Voyant fleurir des messages de détresse sur les quelques groupes de soutien aux TCA et ayant reçu de nombreuses questions à ce sujet, j’ai décidé de vous faire cet article.

Je vous préviens tout de suite, au cas où vous ne connaîtriez pas encore la politique de la maison, ce n’est pas un article formule magique, avec les 10 conseils pour kiffer votre life de boulimique malgré le Covid-19.

Il s’agit avant tout de rester pragmatique et de faire avec ce qu’on a.

Face à l’épisode Covid-19, les deux plus grosses craintes que je recense chez les personnes souffrant de troubles alimentaires sont :

La peur du manque

La peur du confinement


1. La peur du manque

Je souhaiterais vous transmettre un message ferme : c’est NORMAL d’avoir peur de manquer de nourriture pour faire vos crises.
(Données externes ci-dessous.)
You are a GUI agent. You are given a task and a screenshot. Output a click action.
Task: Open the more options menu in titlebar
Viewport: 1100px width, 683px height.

Une personne, par exemple, postait hier sur son profil Instagram :  » Je m’en veux terriblement, parce que je n’ai même pas peur de choper le virus ou que quelqu’un le chope. Non, en réalité, ma plus grande peur – et j’en ai honte – c’est de manquer. Je vois les gens se ruer au supermarché et j’ai peur de ne pas avoir assez pour assouvir mes crises. »


Si vous pensez la même chose, vous n’êtes PAS égoïste ou insensible.
Je le répète, encore et encore : la boulimie et l’hyperphagie sont des addictions. Elles dépassent votre volonté, votre bon sens, elles sont tout simplement plus fortes que vous. Dans ce contexte, craindre de manquer est plus que légitime.


Sans vouloir participer à la psychose ambiante (pour le moment, les supermarchés font leur possible pour être raisonnablement approvisionnés, en tout cas, dans la plupart des régions de France), je vous invite à ne surtout pas vous dire que vous n’allez pas anticiper vos prochaines crises, « comme ça vous serez obligé-e de ne pas en faire.« 


C’est une idée qui peut sembler pleine de bon sens et très responsable aussi et pourtant, si vous êtes boulimique ou hyperphage « actif », c’est une très, très mauvaise idée.

Comme je le dis tout le temps : vos crises ne vont pas disparaître par magie ou sous l’action de votre volonté.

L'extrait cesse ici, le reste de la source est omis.